Practical examples like this motivate the deep statistical and mathematical analysis in this important new paper. In the above example, data on choices, including polls of political attitudes, commonly feature limited sample sizes and/or categories whose true share of support is small. For reasons explained in detail within the paper, these features pose challenges to inference methods justified using large-sample arguments. In contrast, this paper considers the problem of constructing confidence sets for the rank of each category that are valid in finite samples, even when some categories are chosen with probability close to zero.

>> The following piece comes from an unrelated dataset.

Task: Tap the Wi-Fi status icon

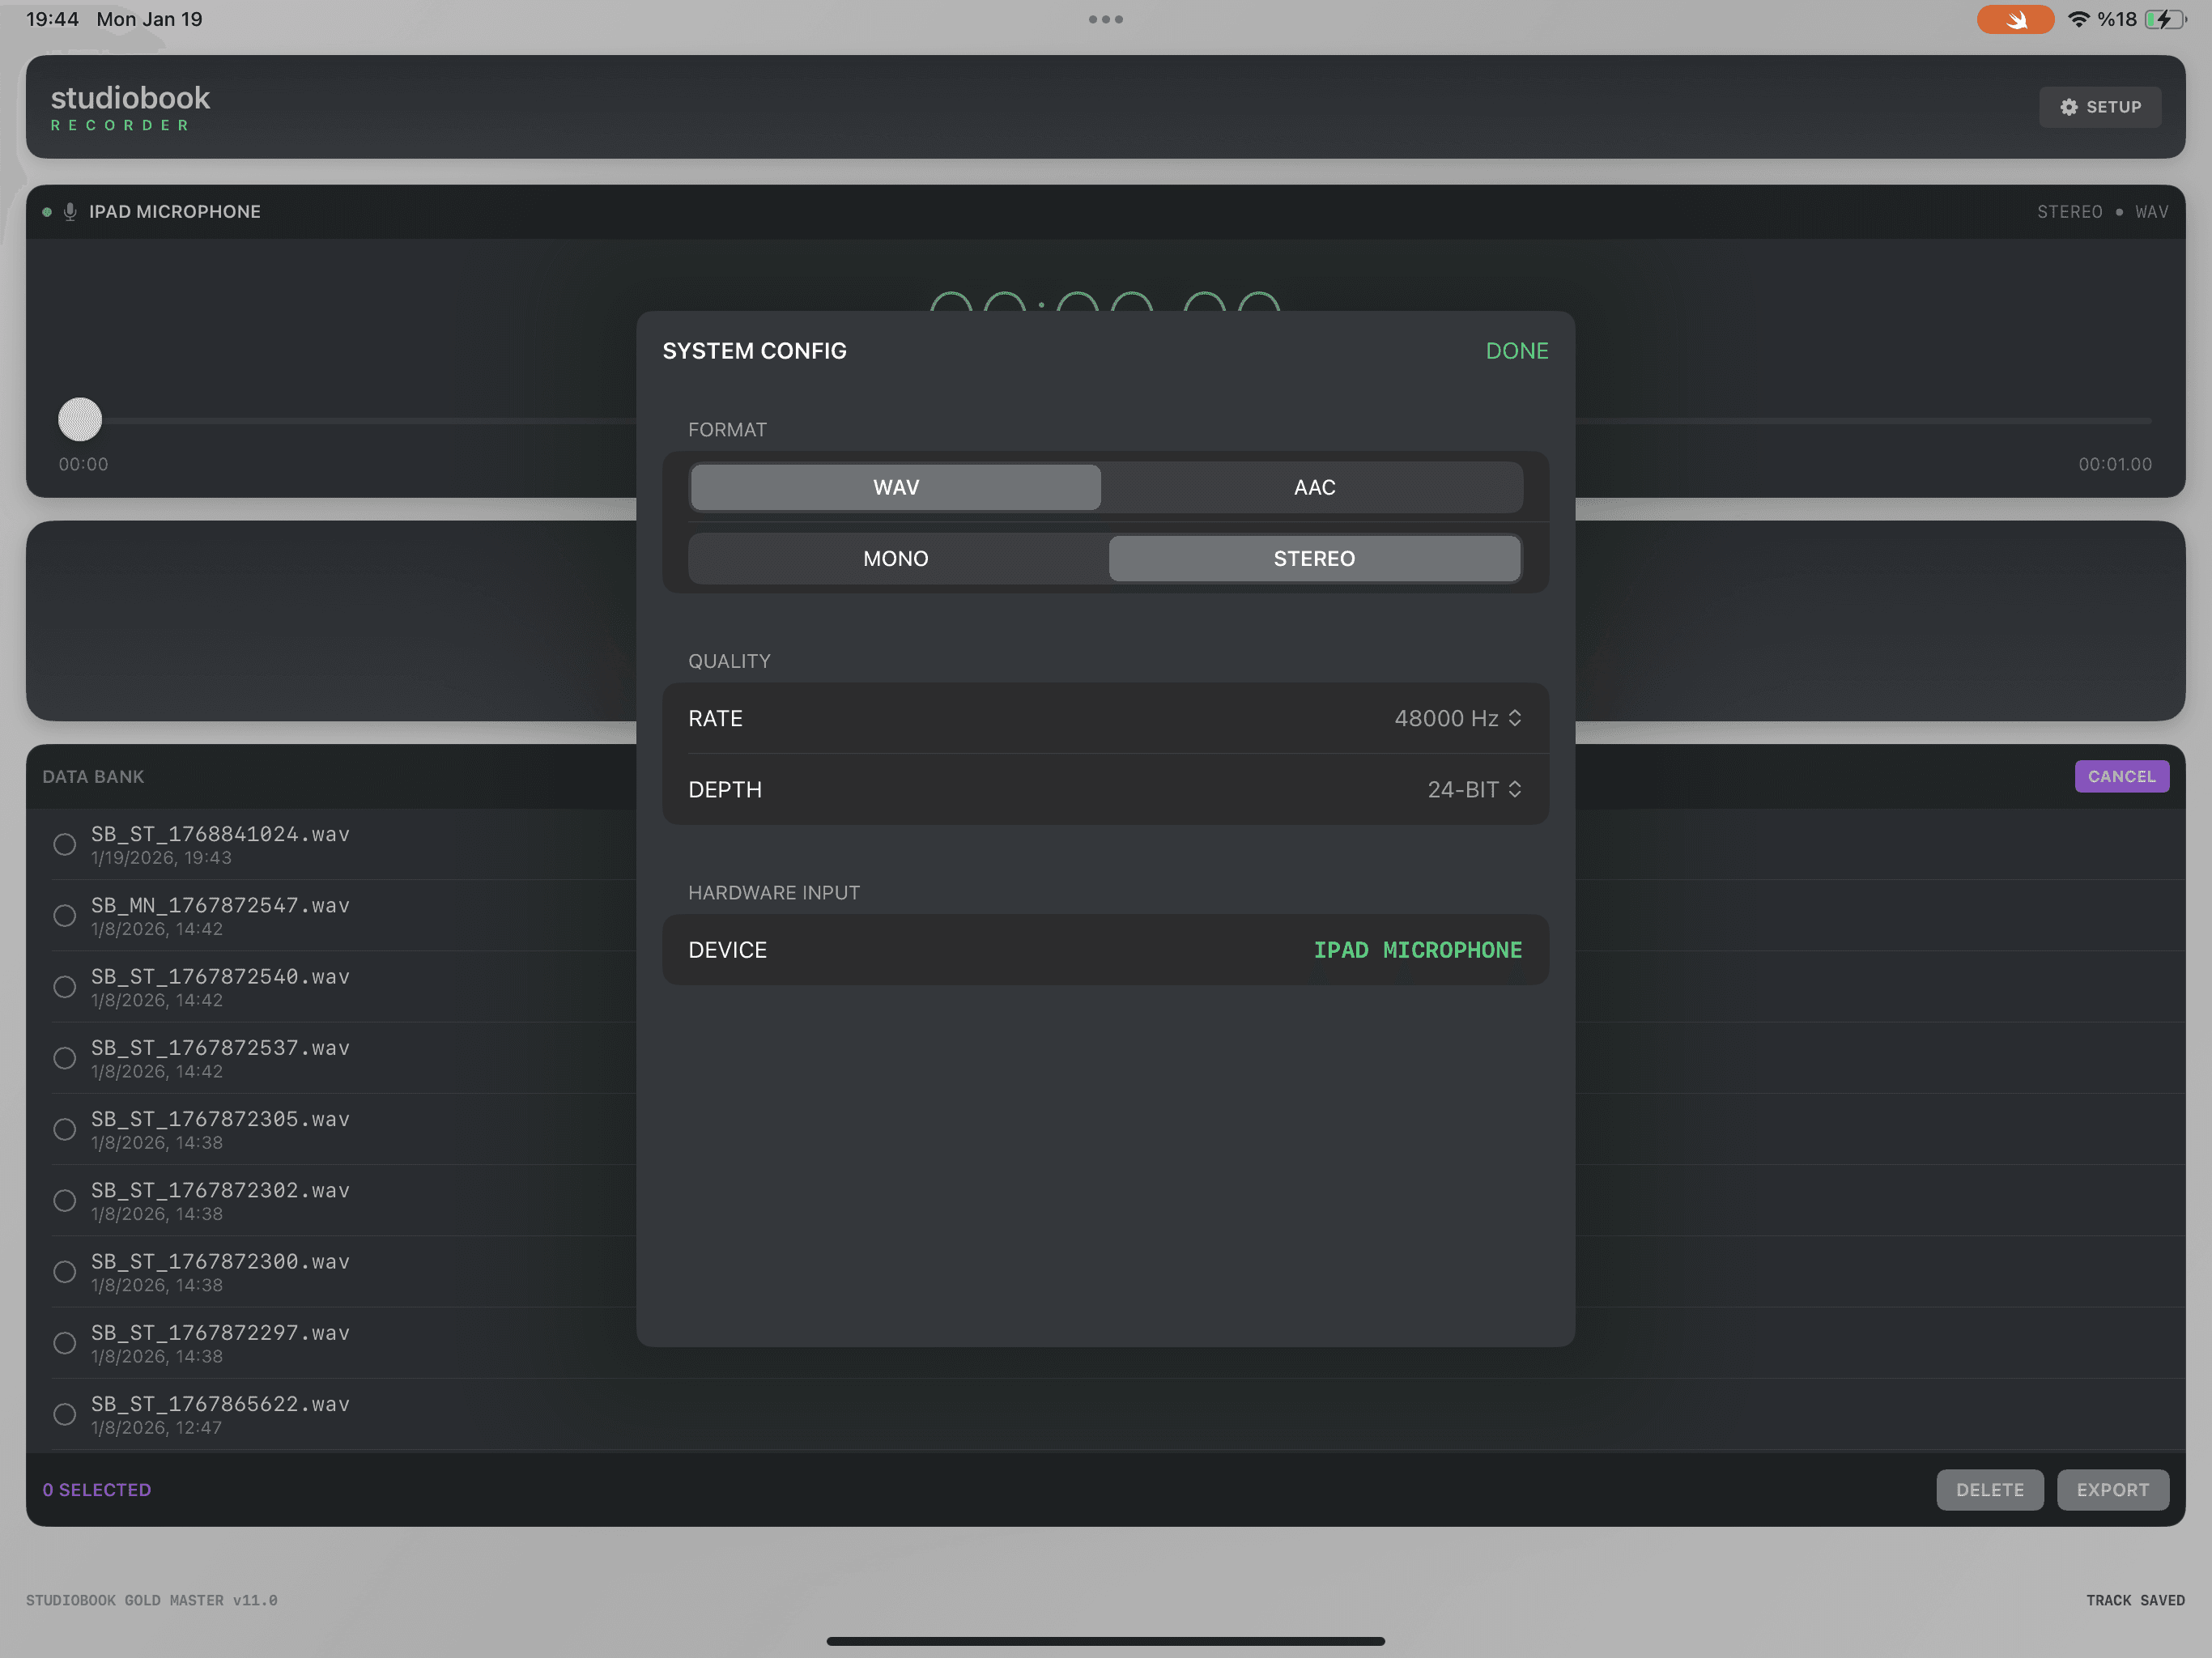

Very broadly, the authors consider two types of confidence sets (or ranges of values that contain the true value of a given parameter with a specified probability) for the rank of a particular population. One confidence set provides a way of accounting for uncertainty when answering questions pertaining to the rank of a particular category (marginal confidence sets), and the second provides a way of accounting for uncertainty when answering questions pertaining to the ranks of all categories (simultaneous confidence sets). As a further contribution, the authors also develop bootstrap methods to construct such confidence sets.
What does this mean in practice? The authors applied their inference procedures to re-examine the ranking of political parties in Australia using data from the 2019 Australian Election Survey. The authors find that the finite-sample (marginal and simultaneous) confidence sets are remarkably informative across the entire ranking of political parties, even in Australian territories with few survey respondents and/or with parties that are chosen by only a small share of the survey respondents.
To illustrate this point, the authors show that at conventional significance levels, the finite-sample marginal confidence set for the rank of the Green Party contains only rank 4. In contrast, the bootstrap-based marginal confidence sets contain the ranks 3 to 7, thus exhibiting significantly more uncertainty about the true rank of the Green Party.
While details of the authors’ work will certainly engage statistically and mathematically inclined researchers, general readers should also take note of this work. Better polling techniques matter.